• _Try it_
Copy the lines below verbatim, but only from the line containing "Image resolution: width=1274" through the end of the data.
(Source records begins)
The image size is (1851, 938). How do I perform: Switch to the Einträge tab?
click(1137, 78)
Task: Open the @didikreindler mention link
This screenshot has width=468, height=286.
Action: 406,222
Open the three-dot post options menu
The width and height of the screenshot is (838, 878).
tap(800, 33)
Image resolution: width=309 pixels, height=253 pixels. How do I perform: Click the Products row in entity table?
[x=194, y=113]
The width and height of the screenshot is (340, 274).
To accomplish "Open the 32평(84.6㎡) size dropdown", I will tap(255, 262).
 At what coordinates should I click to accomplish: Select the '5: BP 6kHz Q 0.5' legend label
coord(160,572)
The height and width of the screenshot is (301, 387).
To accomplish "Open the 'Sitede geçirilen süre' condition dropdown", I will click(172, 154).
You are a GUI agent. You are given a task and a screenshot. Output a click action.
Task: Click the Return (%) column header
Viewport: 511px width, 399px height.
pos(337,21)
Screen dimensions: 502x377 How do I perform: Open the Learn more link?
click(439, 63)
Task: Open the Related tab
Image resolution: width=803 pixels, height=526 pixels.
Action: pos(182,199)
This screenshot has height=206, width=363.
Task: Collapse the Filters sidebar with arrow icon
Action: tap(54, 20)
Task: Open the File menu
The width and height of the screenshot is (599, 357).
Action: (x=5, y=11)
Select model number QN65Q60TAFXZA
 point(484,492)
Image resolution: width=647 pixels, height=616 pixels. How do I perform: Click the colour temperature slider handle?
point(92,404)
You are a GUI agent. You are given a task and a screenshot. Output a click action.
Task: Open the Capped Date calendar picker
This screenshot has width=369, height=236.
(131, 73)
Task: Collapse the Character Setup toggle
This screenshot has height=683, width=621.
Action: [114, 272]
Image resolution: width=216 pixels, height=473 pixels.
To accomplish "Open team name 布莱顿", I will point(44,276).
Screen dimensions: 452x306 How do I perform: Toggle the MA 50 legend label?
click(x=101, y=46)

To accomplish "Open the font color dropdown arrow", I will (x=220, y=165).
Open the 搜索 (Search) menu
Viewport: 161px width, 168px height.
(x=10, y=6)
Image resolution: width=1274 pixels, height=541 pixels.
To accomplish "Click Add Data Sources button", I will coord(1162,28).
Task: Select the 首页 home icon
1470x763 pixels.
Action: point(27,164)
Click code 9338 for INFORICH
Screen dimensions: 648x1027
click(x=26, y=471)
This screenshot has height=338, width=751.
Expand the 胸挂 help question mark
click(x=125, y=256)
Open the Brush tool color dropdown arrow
(Source records ends)
• _Answer to this task_
Image resolution: width=1274 pixels, height=541 pixels.
To accomplish "Click Add Data Sources button", I will coord(1162,28).
Task: Select the 首页 home icon
1470x763 pixels.
Action: point(27,164)
Click code 9338 for INFORICH
Screen dimensions: 648x1027
click(x=26, y=471)
This screenshot has height=338, width=751.
Expand the 胸挂 help question mark
click(x=125, y=256)
Open the Brush tool color dropdown arrow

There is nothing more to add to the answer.